Touching Production: Review and Change (Part 2)

Two weeks ago I wrote about touching production. I described how I prepared scripts and queries for a migration of image names. The images are stored in Cloud Storage and their object names are referred to in a relational database. I came up with three steps for the migration, all capable of being applied while the site continues to serve the images.

  • Copy old storage objects to new storage objects.
  • Update the table in the relational database to refer to the new name.
  • Remove old storage objects from Cloud Storage.

For the first and the second step I came up with shell scripts. Basically hundreds of thousands of lines calling gsutil, the command line utility to administer Cloud Storage. The second step was a file containing about 150k SQL UPDATE statements.

The Review

It is ~good~ required practice in my team that we review each others work. The systems we manage are incredibly complex and every one of us has a different mental model of how our systems work. And then there is how the systems actually work. 🙃 Reviews are therefore essential to avoid the biggest disasters and keep things running smoothly.
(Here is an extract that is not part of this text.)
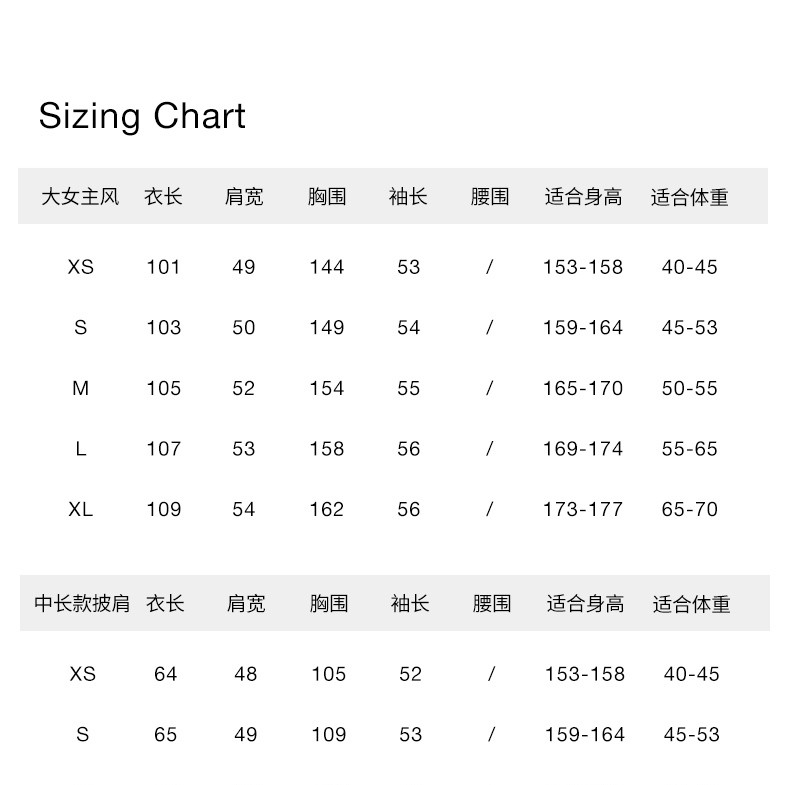The height and width of the screenshot is (785, 790).
Task: Click the XL size row label
Action: point(81,509)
Pushing a change of roughly a million lines through review needs good communication. It is not enough to just drop the files in a pull request and wait for someone to pick it up. So I explained to the reviewer how I came up with the files. What I believe the systems looks like today and how I would like the system to look and behave tomorrow. This may be the most underappreciated part of conducting reviews: Having a chance to synchronize mental models inside SRE and across teams. The commit message is often an executive summary of what has been done and what the overall goal of the change is. However, by pairing up and walking someone through my thought process has not only been an extremely valuable feedback loop for myself but also lead to better code in the end.

Back to the migration change: The reviewer came up with some additional test cases and together we developed a plan for applying the migration scripts. We also had an interesting discussion about whether or not the shell scripts are I/O bound.

The Shell Scripts: Trade-offs

The shell scripts had each ~450k lines of calling gsutil. As far as I knew, gsutil has no batch mode. That’s why I had two options only:

  • Call gsutil, a thoroughly tested and trusted tool again and again. This puts a lot of overhead on the kernel for spawning new processes and context switching between them.
  • Write a tool that repeatedly makes calls to the API, thus implementing the missing batch behavior. This tool would need to get tested thoroughly before being ready for showtime on production.

Our SRE team is small which implies that engineering time is almost always more precious than computing time. That’s why I made the decision to rather spend some compute resources than investing another two or three hours into a custom tool that we would use only once. But how much compute are we talking about here? And what is the bottleneck when we run the scripts? My reviewer suggested it might be I/O bound because gsutil operations often take up to a second. Most of the time is spent waiting for Cloud Storage to return how the operation went. I was under the impression that whenever we would wait for a call to return, we could schedule another process to do it’s magic (for example, starting up).

To find out I created an instance with 64 CPU cores and more than enough memory to fit the processes and data.

We’ll have a look at the step2-remove.sh script, but more or less the same applies for the other shell script, too.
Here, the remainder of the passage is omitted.